■ Requirement: Below this line is a set of entries; quote exactly the lines from the line that contains "How do I perform: Switch to the 能力 tab?" to the line that contains "Task: Refresh the тренировка загрузки.csv row", both lines included.

(Record excerpts begins)

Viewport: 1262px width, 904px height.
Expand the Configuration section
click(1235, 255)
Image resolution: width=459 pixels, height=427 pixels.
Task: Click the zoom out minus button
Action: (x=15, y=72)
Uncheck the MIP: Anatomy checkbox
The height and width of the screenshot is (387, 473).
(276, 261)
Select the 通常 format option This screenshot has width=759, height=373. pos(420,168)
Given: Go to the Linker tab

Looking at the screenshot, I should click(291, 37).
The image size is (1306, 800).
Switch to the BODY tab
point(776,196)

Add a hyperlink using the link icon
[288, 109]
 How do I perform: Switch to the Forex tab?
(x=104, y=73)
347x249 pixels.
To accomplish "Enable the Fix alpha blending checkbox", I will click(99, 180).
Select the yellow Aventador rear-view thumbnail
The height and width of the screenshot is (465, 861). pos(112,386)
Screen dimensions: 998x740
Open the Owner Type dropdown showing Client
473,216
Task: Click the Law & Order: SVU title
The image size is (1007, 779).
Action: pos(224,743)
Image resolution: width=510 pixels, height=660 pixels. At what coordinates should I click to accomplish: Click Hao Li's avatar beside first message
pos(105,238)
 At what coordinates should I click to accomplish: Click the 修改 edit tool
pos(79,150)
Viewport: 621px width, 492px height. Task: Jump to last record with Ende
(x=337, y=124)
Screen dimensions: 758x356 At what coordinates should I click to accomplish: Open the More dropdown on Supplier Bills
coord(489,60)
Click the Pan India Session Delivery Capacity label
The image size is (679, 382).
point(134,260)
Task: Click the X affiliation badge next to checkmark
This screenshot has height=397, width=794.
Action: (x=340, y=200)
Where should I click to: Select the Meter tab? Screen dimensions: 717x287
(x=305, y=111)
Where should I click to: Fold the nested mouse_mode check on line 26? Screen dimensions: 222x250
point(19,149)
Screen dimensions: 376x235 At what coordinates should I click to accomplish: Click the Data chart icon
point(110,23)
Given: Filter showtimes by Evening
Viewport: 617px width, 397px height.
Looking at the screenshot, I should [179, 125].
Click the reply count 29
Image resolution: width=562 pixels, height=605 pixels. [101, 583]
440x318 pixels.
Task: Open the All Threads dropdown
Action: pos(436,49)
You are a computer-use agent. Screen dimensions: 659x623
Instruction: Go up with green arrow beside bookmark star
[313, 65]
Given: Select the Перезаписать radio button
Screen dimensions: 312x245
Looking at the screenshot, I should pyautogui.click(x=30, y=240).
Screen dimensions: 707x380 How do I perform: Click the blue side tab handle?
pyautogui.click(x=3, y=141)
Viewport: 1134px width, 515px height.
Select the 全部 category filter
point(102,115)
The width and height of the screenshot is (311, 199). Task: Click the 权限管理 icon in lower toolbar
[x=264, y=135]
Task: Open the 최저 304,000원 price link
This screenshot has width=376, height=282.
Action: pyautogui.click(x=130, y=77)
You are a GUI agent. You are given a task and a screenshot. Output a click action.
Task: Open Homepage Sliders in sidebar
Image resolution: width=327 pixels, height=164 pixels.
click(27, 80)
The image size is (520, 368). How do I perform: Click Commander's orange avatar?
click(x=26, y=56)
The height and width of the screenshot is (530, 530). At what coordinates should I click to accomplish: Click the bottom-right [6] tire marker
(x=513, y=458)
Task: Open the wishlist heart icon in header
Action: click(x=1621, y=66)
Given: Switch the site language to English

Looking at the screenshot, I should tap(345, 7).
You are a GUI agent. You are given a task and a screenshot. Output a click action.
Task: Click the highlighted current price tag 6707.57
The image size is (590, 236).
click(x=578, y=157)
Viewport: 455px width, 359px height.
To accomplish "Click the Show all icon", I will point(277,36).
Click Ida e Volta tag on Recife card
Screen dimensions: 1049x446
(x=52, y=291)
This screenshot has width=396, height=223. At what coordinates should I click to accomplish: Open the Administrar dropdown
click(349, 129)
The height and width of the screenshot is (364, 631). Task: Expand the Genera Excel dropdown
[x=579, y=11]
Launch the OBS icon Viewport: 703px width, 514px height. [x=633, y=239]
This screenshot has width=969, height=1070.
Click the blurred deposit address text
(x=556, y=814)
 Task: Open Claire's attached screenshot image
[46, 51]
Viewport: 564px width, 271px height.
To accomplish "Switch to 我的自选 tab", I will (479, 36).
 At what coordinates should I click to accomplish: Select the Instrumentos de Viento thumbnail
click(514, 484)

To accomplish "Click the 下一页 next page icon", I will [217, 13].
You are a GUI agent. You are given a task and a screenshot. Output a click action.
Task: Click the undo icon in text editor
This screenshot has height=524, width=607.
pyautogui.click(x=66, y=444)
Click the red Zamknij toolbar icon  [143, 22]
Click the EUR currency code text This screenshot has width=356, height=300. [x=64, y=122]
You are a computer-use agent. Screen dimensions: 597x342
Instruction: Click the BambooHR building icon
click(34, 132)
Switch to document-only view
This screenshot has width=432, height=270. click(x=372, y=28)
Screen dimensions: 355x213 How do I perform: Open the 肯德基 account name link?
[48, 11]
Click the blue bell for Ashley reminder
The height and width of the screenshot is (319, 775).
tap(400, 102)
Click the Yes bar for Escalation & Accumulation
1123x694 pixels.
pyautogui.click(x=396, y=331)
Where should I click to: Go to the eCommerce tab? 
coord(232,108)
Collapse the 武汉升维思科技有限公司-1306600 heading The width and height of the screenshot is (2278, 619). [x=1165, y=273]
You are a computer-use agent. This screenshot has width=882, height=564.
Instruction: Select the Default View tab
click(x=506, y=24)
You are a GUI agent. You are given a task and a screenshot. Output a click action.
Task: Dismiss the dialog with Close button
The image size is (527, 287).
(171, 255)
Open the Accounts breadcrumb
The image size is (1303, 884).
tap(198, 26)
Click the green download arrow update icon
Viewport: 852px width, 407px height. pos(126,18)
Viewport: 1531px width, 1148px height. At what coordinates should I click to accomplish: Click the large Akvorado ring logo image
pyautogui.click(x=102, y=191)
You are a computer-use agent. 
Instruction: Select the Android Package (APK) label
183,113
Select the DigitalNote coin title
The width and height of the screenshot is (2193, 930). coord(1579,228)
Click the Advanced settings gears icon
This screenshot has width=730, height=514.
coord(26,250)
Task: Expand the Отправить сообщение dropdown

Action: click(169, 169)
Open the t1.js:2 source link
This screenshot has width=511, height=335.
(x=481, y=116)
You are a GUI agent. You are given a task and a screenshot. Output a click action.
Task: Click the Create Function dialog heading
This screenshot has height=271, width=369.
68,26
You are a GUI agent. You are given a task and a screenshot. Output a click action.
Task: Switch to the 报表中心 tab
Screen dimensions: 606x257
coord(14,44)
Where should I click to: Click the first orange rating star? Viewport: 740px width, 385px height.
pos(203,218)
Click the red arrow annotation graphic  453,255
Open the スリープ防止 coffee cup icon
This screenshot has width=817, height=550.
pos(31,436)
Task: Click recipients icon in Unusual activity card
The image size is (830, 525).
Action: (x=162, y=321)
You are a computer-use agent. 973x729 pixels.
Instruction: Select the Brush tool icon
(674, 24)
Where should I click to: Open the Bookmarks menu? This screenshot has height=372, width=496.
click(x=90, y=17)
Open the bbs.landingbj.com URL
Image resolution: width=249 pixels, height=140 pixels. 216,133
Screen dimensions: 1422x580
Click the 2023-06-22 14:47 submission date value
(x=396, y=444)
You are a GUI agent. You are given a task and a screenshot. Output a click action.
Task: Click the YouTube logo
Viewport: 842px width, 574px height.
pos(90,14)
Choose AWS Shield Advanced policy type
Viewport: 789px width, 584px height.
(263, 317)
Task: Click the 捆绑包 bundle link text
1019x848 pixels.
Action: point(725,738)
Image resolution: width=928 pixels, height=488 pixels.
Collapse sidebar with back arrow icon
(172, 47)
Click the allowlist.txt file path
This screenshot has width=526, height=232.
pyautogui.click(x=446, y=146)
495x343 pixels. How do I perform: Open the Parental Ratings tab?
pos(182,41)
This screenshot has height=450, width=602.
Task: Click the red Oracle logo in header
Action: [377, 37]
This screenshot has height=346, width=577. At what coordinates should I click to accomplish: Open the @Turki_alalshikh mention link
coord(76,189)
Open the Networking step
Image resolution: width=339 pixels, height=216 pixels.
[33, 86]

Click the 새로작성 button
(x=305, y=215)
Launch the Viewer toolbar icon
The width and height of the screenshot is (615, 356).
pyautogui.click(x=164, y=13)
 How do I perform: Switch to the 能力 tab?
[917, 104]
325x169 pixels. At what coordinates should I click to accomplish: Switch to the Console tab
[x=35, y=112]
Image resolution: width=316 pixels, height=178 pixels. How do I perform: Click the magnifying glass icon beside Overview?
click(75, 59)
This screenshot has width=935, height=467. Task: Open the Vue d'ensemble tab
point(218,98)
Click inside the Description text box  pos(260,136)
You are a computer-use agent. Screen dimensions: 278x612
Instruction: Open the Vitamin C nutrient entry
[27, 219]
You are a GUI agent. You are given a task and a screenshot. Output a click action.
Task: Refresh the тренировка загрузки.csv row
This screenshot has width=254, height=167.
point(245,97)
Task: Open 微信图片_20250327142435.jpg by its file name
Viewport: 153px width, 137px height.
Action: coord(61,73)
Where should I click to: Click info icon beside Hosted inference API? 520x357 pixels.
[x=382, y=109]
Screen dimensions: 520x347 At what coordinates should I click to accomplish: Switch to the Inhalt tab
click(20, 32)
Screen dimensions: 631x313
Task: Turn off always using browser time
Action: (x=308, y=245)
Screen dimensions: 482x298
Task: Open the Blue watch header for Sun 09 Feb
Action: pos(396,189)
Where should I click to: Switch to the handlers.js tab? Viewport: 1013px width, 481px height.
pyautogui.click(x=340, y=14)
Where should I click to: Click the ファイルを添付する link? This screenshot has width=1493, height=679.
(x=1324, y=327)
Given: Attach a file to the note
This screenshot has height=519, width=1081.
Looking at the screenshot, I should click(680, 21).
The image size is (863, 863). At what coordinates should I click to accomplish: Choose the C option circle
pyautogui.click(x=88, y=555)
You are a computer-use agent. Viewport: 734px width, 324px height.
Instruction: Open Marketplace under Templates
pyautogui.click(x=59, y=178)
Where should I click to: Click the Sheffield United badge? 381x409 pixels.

(Record excerpts ends)

■ Output of the task:
 How do I perform: Switch to the 能力 tab?
[917, 104]
325x169 pixels. At what coordinates should I click to accomplish: Switch to the Console tab
[x=35, y=112]
Image resolution: width=316 pixels, height=178 pixels. How do I perform: Click the magnifying glass icon beside Overview?
click(75, 59)
This screenshot has width=935, height=467. Task: Open the Vue d'ensemble tab
point(218,98)
Click inside the Description text box  pos(260,136)
You are a computer-use agent. Screen dimensions: 278x612
Instruction: Open the Vitamin C nutrient entry
[27, 219]
You are a GUI agent. You are given a task and a screenshot. Output a click action.
Task: Refresh the тренировка загрузки.csv row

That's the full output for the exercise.